## CONSIGNE
D'après le texte à lire, jusqu'à quel rang l'ancien soldat était-il monté dans l'armée ?

## TEXTE À LIRE
>>>>>
29 oct. 2022

De la belle étoile (2), de la solitude et de l'accompagnement

Le monde extérieur dont nous nous protégeons dans nos maisons, semblait après tout un lieu charmant et habitable. Nuit après nuit, un lit est fait et nous attend dans les champs, où Dieu tient chambre ouverte. Je pensais avoir redécouvert l'une de ces vérités qui sont révélées aux sauvages et cachées aux économistes politiques. Du moins avais-je découvert un plaisir nouveau pour moi. Pourtant, alors même que j'exultais dans ma solitude, je pris conscience d'un étrange manque. J'aurais voulu une compagne couchée près de moi à la lueur des étoiles, silencieuse et immobile, mais toujours à portée de main. Car il est une compagnie plus tranquille même que la solitude, et qui, bien comprise, est la solitude rendue parfaite. Et vivre à la belle étoiles avec la femme qu'on aime est de toutes les vies la plus complète et la plus libre.
Robert Luis Stevenson, Voyage avec un âne dans les Cevennes, page 85.

23 oct. 2022

Du grand calme intérieur

C'était un ancien soldat,qui avait fait du service et s'était élevé jusqu'au rang de commandant, et il gardait un peu des manières brusques et catégoriques du camp. Dès que sa démission avait été acceptée, il était venu à Notre-Dame-des-Neiges comme pensionnaire et, après une brève expérience du lieu, avait décidé de rester en tant que novice. Cette vie nouvelle commançait déjà à modifier son apparence. Il avait déjà en partie acquis l'air tranquille et souriants des frères ; il n'était plus officier et pas encore trappiste, mais il y avait en lui un peu des deux. C'était assurément une situation bien intéressante. Sorti du bruit des canons et des trompettes, il était en train de gagner ce pays paisible qui borde la tombe, où les hommes dorment la nuit vêtus de leur linceul et où, tels des fantômes, ils communiquent par signe.
<<<<<
## BLOC DE DONNÉES
>>>>>
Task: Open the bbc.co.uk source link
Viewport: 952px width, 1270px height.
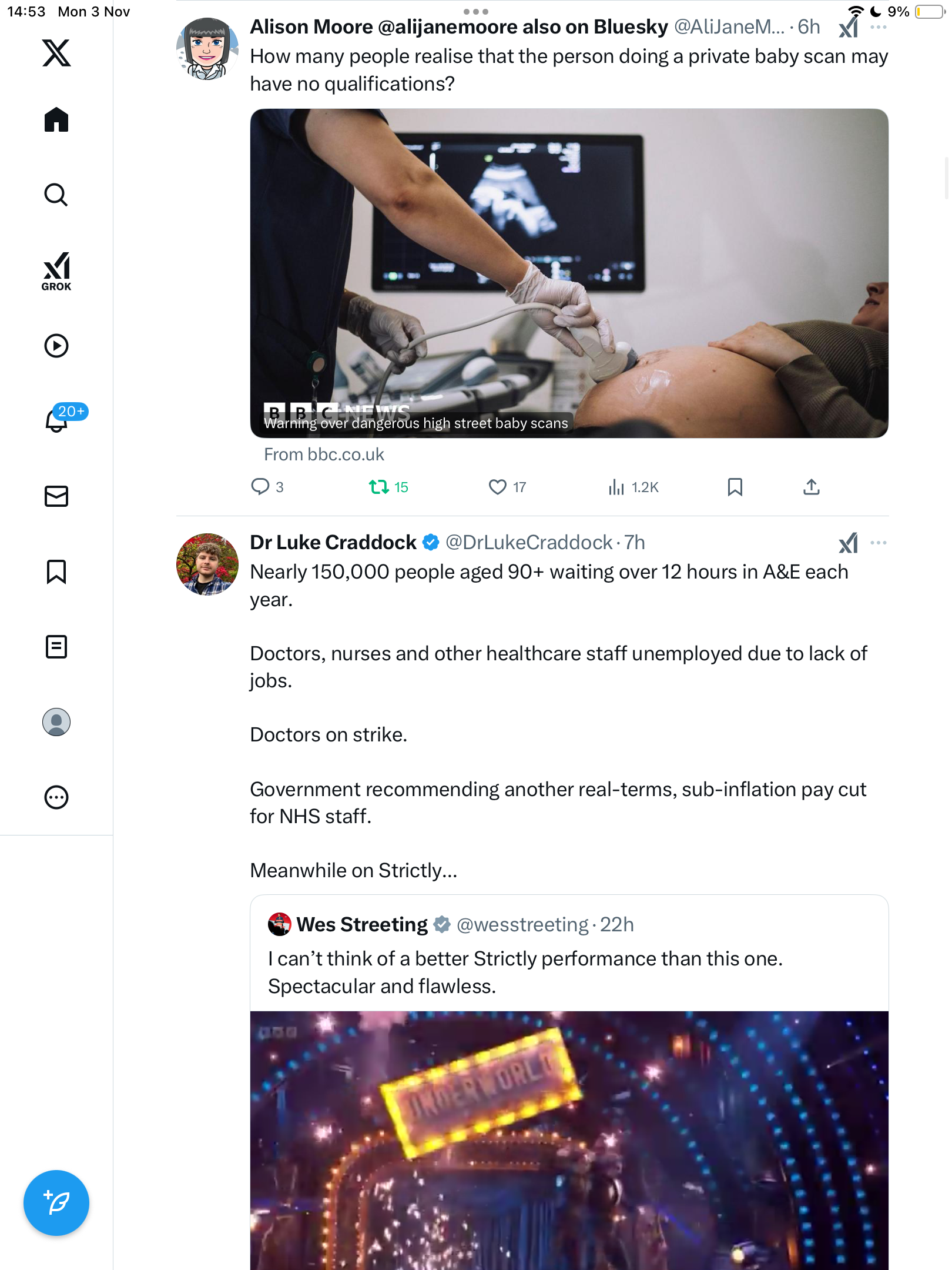Action: point(324,454)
<<<<<
## EN RÉPONSE
Jusqu'au rang de commandant.